(About this task): Give the line with "The image size is (2576, 1332)." again, along with every line below it to the end of the records, word for word.

Data for this task Block Start

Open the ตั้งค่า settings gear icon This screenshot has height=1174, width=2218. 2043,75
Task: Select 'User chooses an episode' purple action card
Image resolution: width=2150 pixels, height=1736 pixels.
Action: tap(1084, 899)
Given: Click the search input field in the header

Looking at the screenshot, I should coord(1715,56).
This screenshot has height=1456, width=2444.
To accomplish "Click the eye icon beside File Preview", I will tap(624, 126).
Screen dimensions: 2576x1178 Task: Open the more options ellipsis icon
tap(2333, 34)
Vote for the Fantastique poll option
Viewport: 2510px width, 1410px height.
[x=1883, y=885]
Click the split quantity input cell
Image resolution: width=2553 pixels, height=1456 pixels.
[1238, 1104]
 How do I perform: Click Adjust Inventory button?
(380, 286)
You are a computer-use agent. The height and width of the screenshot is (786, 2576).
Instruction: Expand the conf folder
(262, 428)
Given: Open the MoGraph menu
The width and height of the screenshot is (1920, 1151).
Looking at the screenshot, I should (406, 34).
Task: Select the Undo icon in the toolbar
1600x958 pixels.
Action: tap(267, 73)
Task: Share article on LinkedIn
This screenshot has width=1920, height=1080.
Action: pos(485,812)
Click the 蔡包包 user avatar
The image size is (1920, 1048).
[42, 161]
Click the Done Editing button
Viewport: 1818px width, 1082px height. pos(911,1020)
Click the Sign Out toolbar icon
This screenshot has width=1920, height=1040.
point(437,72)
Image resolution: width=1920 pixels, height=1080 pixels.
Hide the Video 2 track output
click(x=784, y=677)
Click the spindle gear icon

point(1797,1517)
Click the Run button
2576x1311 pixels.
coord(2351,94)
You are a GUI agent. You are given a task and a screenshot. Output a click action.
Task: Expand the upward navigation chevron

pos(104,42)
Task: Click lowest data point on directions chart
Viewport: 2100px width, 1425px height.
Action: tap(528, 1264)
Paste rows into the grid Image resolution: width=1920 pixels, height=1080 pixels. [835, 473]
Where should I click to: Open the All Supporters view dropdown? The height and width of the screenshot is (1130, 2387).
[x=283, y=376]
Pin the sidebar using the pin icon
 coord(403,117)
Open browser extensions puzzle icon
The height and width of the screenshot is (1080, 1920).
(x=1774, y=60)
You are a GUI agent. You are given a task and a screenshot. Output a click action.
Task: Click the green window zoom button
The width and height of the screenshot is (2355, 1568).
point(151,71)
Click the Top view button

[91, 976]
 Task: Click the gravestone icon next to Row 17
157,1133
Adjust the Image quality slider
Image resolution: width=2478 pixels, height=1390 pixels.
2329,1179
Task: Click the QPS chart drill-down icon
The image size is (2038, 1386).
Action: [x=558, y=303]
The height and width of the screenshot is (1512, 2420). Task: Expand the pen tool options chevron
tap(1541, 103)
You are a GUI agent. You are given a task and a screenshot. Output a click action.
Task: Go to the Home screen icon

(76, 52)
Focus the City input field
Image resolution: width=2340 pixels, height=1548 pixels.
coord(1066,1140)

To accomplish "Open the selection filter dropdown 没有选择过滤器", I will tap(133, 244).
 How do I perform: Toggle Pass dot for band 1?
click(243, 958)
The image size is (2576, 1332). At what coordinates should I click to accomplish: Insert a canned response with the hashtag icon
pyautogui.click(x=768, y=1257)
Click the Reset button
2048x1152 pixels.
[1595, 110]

Data for this task Block End

(Finished exercise):
The image size is (2576, 1332). At what coordinates should I click to accomplish: Insert a canned response with the hashtag icon
pyautogui.click(x=768, y=1257)
Click the Reset button
2048x1152 pixels.
[1595, 110]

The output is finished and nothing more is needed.